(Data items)
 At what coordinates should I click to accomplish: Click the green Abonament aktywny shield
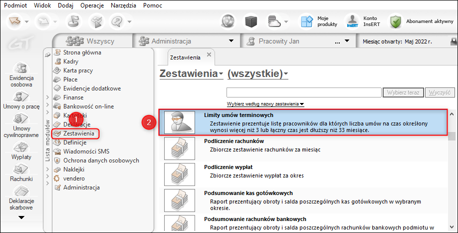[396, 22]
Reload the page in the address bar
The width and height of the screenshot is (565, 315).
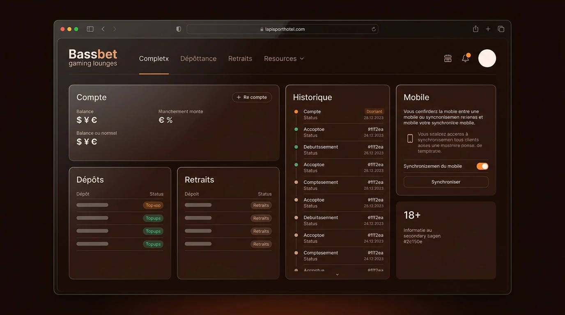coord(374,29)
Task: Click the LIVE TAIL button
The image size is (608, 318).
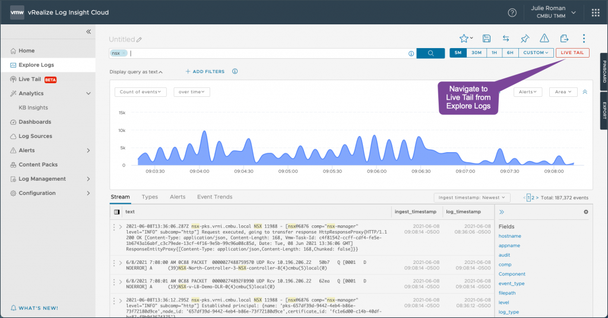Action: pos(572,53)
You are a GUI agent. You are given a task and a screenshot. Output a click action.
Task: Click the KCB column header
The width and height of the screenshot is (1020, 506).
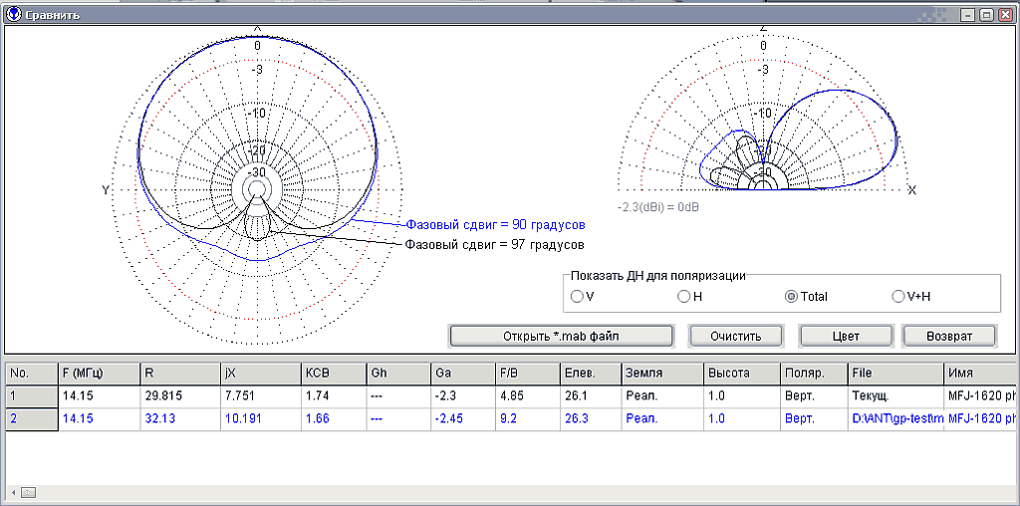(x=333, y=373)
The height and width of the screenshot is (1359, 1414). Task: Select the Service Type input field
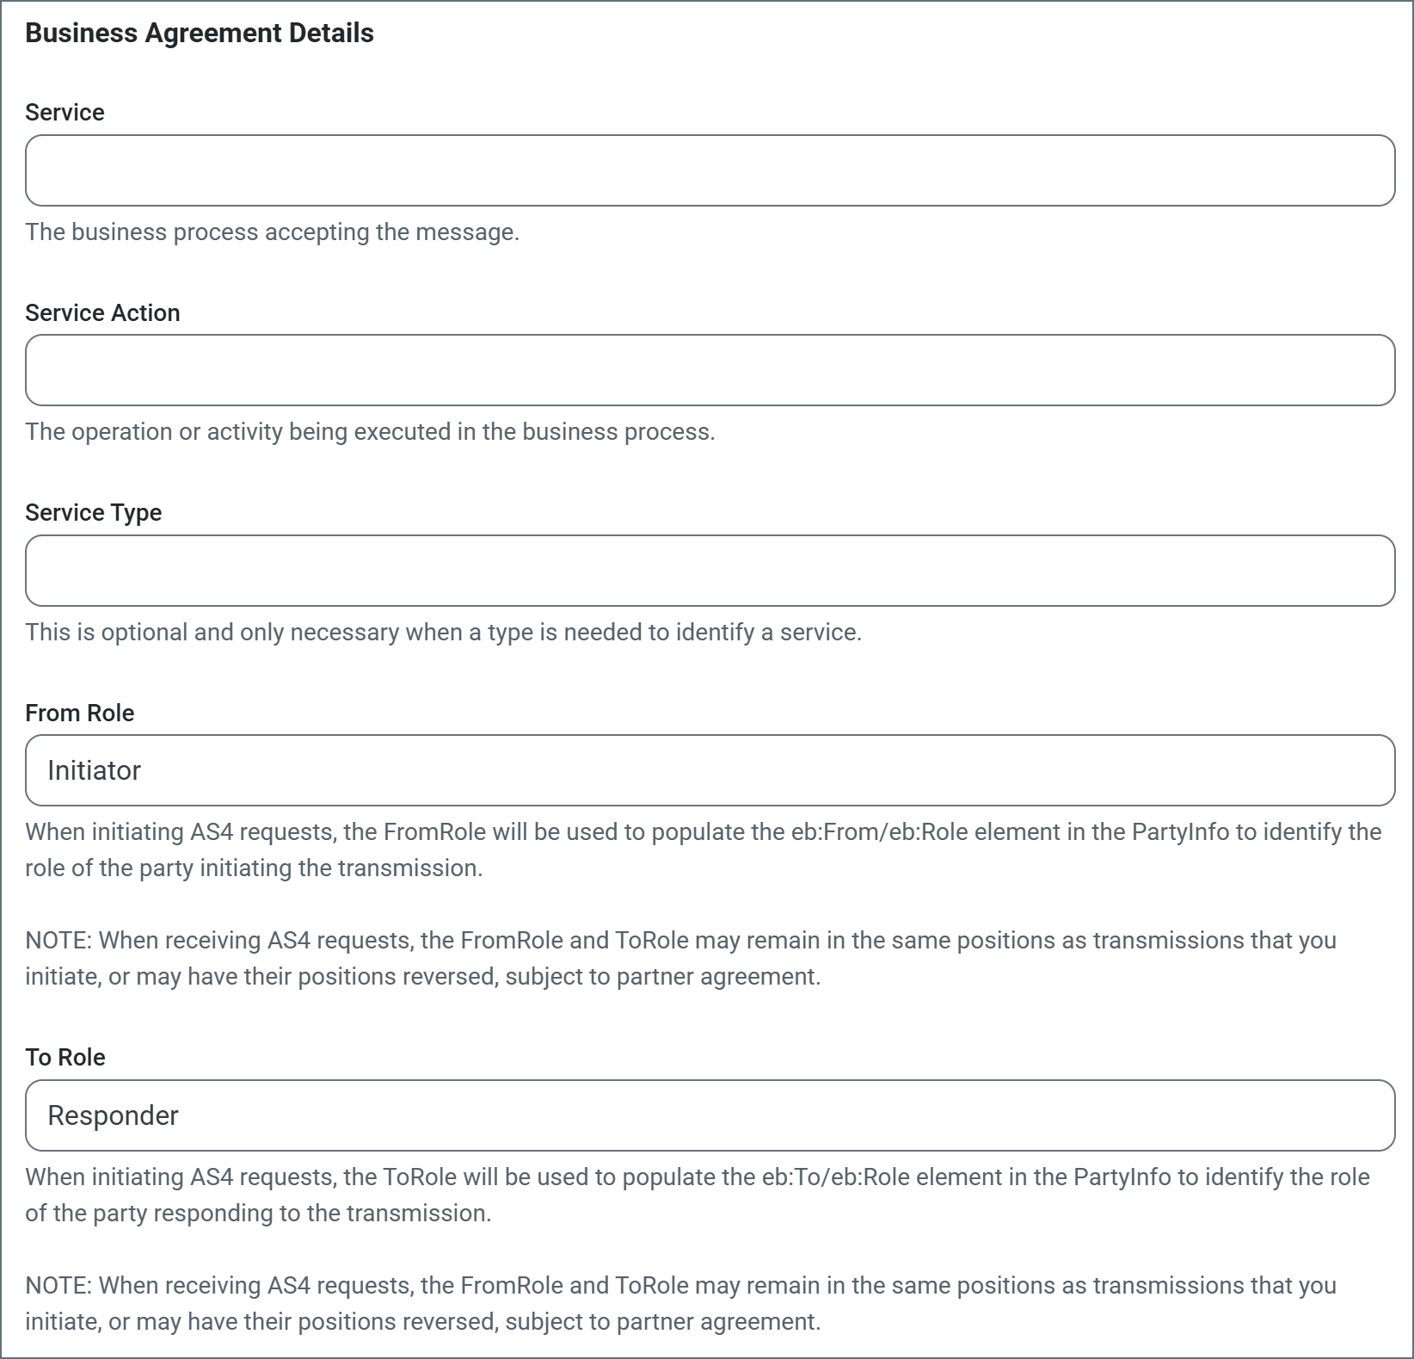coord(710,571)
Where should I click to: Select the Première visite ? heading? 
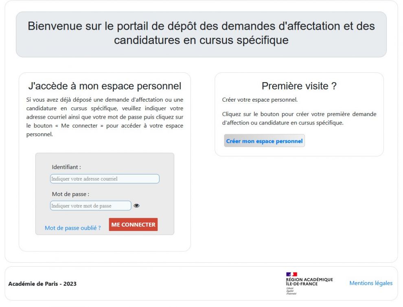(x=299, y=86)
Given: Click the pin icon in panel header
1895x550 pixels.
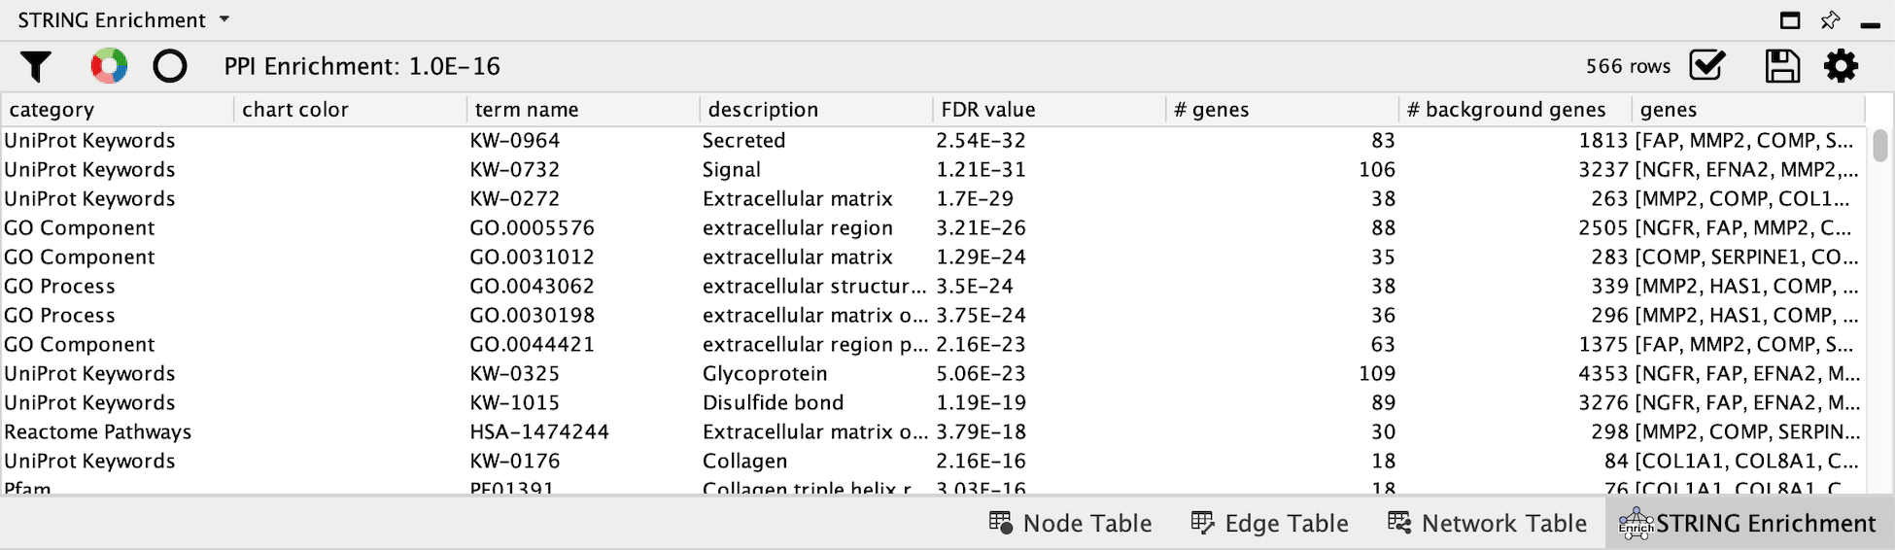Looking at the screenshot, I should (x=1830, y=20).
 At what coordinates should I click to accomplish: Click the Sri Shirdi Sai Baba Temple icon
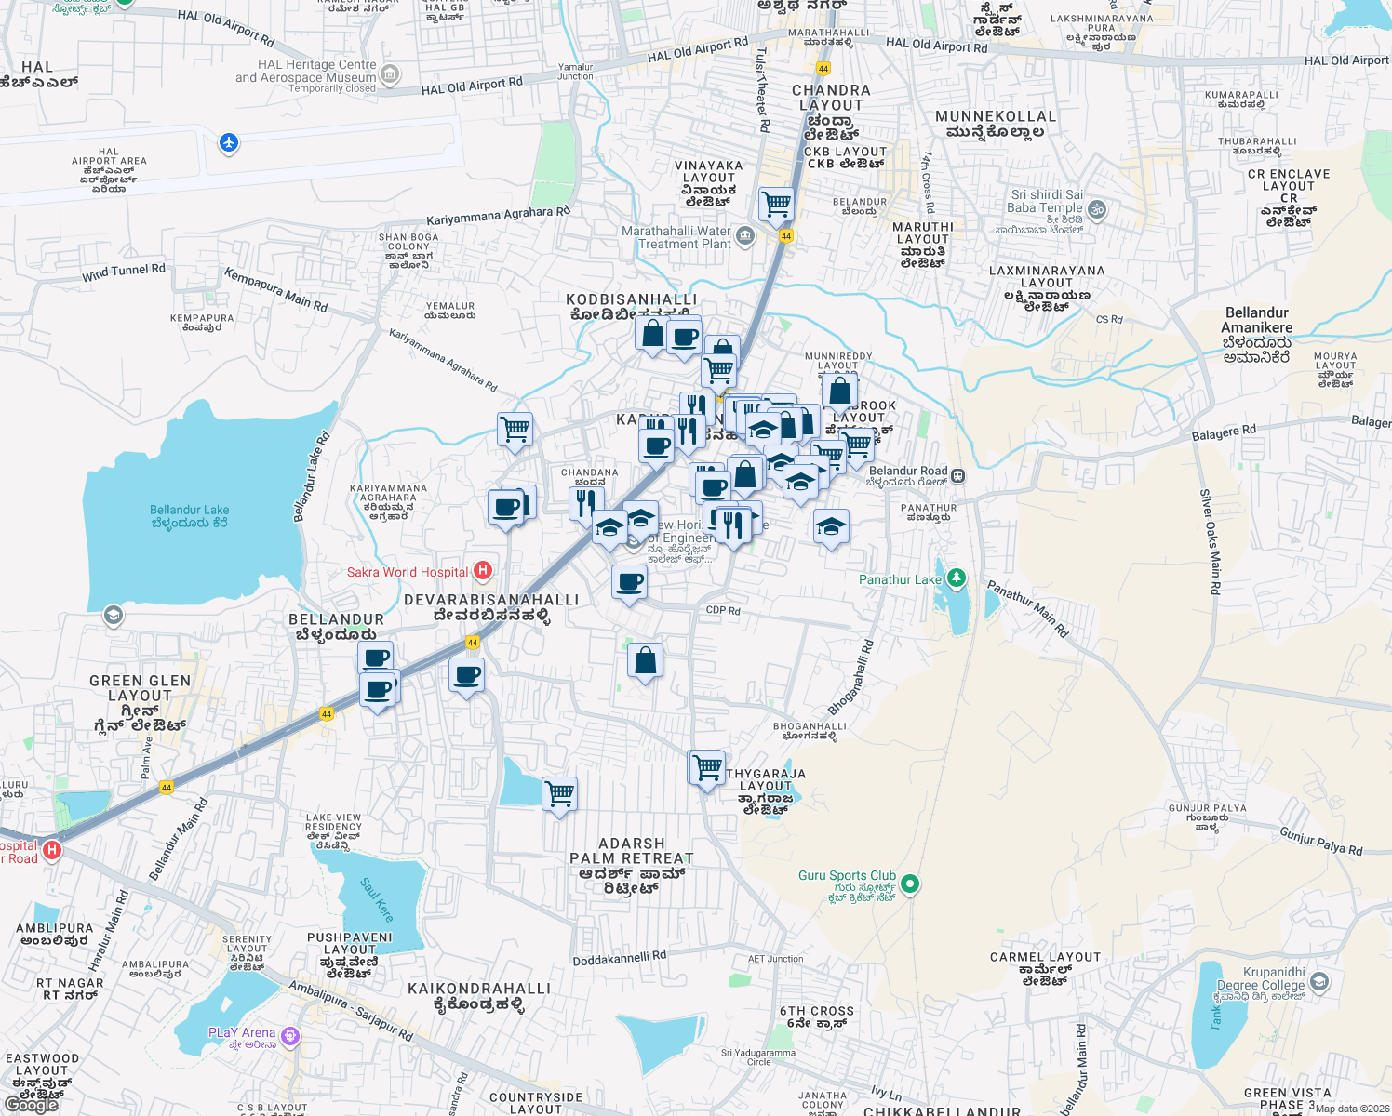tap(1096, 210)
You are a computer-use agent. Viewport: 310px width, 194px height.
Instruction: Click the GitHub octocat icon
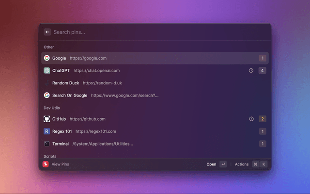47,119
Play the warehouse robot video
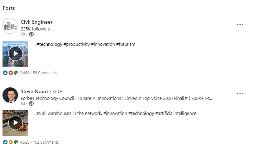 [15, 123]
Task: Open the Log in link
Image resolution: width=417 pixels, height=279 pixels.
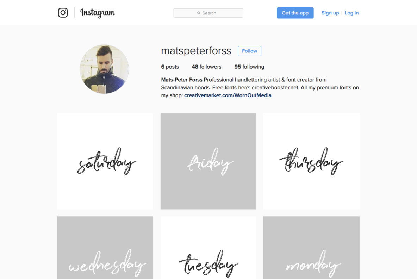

• [Instructions to follow]
Copy out every line of the entries above word for word. Leave out the pictures.

• [Exercise solution]
 At what coordinates should I click to accomplish: Click the green Abonament aktywny shield
[396, 22]
Reload the page in the address bar
The width and height of the screenshot is (565, 315).
coord(374,29)
Task: Click the LIVE TAIL button
The image size is (608, 318).
Action: pos(572,53)
You are a GUI agent. You are given a task and a screenshot. Output a click action.
Task: Click the KCB column header
The width and height of the screenshot is (1020, 506).
(x=333, y=373)
The height and width of the screenshot is (1359, 1414). Task: Select the Service Type input field
coord(710,571)
Where should I click to: Select the Première visite ? heading? 
(x=299, y=86)
Given: Click the pin icon in panel header
1895x550 pixels.
Looking at the screenshot, I should (x=1830, y=20).
 At what coordinates should I click to accomplish: Click the Sri Shirdi Sai Baba Temple icon
tap(1096, 210)
You are a computer-use agent. Viewport: 310px width, 194px height.
Instruction: Click the GitHub octocat icon
47,119
Play the warehouse robot video
 [15, 123]
Task: Open the Log in link
Image resolution: width=417 pixels, height=279 pixels.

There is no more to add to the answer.